Karena melihat gelagat yang mencurigakan Juna mengajak Wendi ke bangku taman di rumah sakit itu. "kalian gak ada masalah seriuskan Wen? gak biasanya Ropy bersikap gitu sama kita, gak bilang dulu mau pergi kemana, di telpon aja gak di angkat, di WA gak bales tadi sama mbakmu padahal tadi WAnya online" tanya Juna beruntun.


"sebenarnya aku dan Ropy tidak ada masalah, tapi mungkin tadi Ropy salah paham melihat aku dan Sarah sedang makan bersama... Kata Sarah dia melihat Ropy sedang berlari keluar rumah makan... Tapi aku gak melihatnya" jawab Wendy gelisah.


"masa tidak menyapa dulu melihat suami dengan rekan kerjanya, masa langsung salah paham... Atau kamu ada sesuatu dengan Sarah?" Tanya Juna menatap Wendy tajam.... Wendy menghela napas panjang lalu menceritakan kekhilapannya dengan Sarah, dan Sarah mendesak minta dinikahinya. Tidak ketinggalan cerita apa yang mereka obrolkan di rumah makan itu, sehingga besar kemungkinan Ropy mendengarnya.


"terus apa rencanamu sekarang? dan coba bicara dengan istrimu jelaskan semuanya, pasti dia butuh penjelasan dari kamu" kata Juna sambil menepuk pundak Wendy.


"Tapi aku gak berani menjelaskannya, Ropy pasti marah... Selama ini dia tak pernah marah dan slalu menurut saya Wendy mas... Aku bingung... Bagaimana kalau anak - anak tau tentang kelakuanku dengan Sarah, aku takut mereka membenciku mas" kata Wendy cemas.
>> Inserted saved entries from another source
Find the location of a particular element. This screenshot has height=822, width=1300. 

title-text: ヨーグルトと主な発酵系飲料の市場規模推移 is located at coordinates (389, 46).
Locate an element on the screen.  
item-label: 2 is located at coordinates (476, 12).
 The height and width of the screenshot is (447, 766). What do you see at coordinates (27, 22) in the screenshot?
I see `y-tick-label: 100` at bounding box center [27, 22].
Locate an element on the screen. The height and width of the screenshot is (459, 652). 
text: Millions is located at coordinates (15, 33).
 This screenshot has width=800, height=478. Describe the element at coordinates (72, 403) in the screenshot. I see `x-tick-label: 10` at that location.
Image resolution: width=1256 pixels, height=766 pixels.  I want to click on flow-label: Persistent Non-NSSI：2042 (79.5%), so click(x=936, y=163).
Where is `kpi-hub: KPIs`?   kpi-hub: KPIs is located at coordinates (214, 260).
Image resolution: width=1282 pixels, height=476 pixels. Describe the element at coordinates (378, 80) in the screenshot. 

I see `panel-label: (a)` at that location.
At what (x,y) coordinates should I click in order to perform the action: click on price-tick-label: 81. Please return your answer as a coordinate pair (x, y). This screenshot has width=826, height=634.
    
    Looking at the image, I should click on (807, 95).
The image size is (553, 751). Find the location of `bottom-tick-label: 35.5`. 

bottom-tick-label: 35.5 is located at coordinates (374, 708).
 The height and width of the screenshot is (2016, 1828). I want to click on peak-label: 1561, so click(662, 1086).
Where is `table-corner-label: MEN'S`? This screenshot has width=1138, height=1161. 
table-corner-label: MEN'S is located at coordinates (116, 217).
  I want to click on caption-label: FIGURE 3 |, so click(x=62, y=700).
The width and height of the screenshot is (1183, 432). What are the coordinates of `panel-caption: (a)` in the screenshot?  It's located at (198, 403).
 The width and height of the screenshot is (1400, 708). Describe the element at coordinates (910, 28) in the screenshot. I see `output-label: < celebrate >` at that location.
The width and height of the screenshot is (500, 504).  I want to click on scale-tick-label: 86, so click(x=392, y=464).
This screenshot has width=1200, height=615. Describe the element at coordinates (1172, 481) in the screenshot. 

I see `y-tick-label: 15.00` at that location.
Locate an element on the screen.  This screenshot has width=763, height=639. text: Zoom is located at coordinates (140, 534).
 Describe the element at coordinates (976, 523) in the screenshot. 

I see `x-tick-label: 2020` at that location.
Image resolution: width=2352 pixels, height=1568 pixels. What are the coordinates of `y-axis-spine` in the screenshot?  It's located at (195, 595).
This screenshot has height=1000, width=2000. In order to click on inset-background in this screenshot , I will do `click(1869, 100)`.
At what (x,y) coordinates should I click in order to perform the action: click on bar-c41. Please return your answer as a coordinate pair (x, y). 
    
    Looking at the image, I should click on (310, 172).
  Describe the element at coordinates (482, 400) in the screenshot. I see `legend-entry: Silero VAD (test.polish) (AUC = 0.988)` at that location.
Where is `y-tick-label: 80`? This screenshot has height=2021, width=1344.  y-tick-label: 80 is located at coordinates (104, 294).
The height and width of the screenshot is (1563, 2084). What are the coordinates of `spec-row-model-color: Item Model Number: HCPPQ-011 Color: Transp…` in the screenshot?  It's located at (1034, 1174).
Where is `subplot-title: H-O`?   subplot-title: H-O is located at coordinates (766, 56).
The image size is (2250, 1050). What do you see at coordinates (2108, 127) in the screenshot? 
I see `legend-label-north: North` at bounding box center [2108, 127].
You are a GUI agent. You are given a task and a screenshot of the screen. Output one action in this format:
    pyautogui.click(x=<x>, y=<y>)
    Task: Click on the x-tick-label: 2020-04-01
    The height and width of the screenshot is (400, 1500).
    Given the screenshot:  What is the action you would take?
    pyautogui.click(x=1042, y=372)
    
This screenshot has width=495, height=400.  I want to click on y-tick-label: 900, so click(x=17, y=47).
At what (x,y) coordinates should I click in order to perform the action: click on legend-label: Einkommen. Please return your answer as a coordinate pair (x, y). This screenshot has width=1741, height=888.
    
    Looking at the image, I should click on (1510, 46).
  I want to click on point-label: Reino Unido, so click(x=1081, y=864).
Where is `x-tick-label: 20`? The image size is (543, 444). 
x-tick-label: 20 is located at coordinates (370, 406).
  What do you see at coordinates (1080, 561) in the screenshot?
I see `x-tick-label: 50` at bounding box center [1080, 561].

"itu resiko kamu, seharusnya sebelum melakukan hal bodoh dengan wanita lain pikirkan dulu akibatnya... Menyesalpun tidak ada gunanya, sekarang kamu harus bertanggung jawab dengan apa yang kamu perbuat" kata Juna "dan aku menyesal mendukung ayah dulu untuk menjodohkan kamu dengan Ropy, kasian Ropy kalau kamu hianati... Dan mbakmu sering mendengar Ropy dihina ibu dan teh Nina katanya... Padahal Ropy cantik, baik dan penurut... Diapun sayang keluarga dan mau mengurus ibu" sambung Juna panjang lebar.